-- start of TEXT PASSAGE --

Okay, enough screwing around.  Let us play some Heated!

[spoilers begin here]

It finally happened, you have been offered the promotion of your lifetime and will finally be making the kind of money your tuition was worth.  Your boss hands you a sheet of paper, all it needs is your signature.
What now?>

Gosh, that sounds nice.  I will just tap the S key and–
BEEEEEEEEEEP BEEEEEEEEEEEEEP BEEEEEEEEEEP
Oh snap it was a dream!  I like that it worked on keypress instead of waiting for you to enter a command.

Save often, the game tells me.  I certainly will.

Oooh, it’s tracking my heat level.  That is interesting.  I wonder to what end.

Gaaah my alarm is driving me nuts and I just dropped my keys in the toilet.

RAAAGHHH!  That is IT!  If this is the kind of frustration you face BEFORE you get to work then there’s simply no way you can survive it after getting there!  You go back to bed, throw a pillow over your head and ignore the world.  Your boss can eff the eff right the eff off and you will get a job delivering pizzas for all you care!

-- end of TEXT PASSAGE --

PROBLEMS AND TASKS —
1. List every action the character takes in the last paragraph of the Heated playthrough, beginning with "RAAAGHHH!"
2. Answer these questions about the Heated playthrough, one answer per line:
(a) Which key does the writer start to tap to sign the paper?
(b) What does the game tell the writer to do often?
(c) What did the writer drop in the toilet?
3. Continue the Heated playthrough from its last sentence, keeping the same voice.
The lines after this point come from a separate source, unrelated to the Heated playthrough.

-- start of MATERIAL --

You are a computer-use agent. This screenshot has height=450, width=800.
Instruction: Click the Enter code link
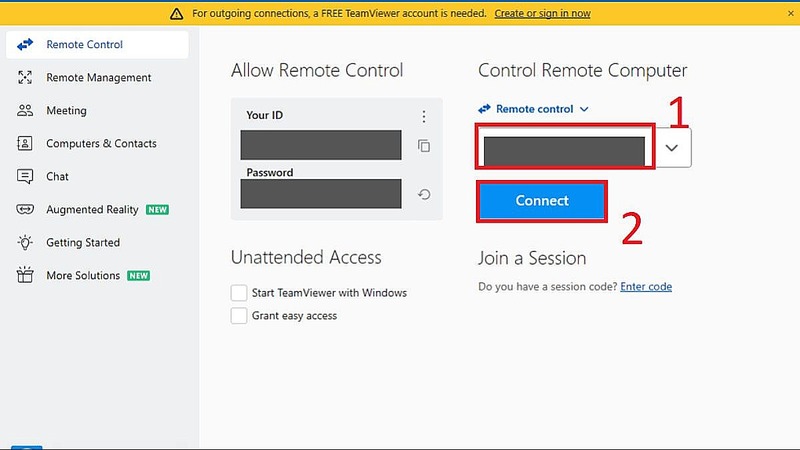pos(646,287)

-- end of MATERIAL --

THE RESPONSES —
1.
- Goes back to bed
- Throws a pillow over their head
- Ignores the world

2.
(a) The S key
(b) Save
(c) The keys

3.
Huh, okay, we’re looking at tightly timed puzzles looks like.  How am I going to shut off this alarm?

Oh, just hitting it worked?  I guess when I tried smashing it before I was still on the bed and therefore couldn’t reach it.  Fair enough.  (Although I dunno about you guys, but I can totally reach my nightstand from my bed.  In fact, my personal definition of “nightstand” is “a table-sorta thing whose purpose is to be reachable from a bed.”  Still, fair enough.)

>put on work clothes
(first taking your work clothes)
(you pulled the hanger out since you don’t need it to keep your clothes neat anymore)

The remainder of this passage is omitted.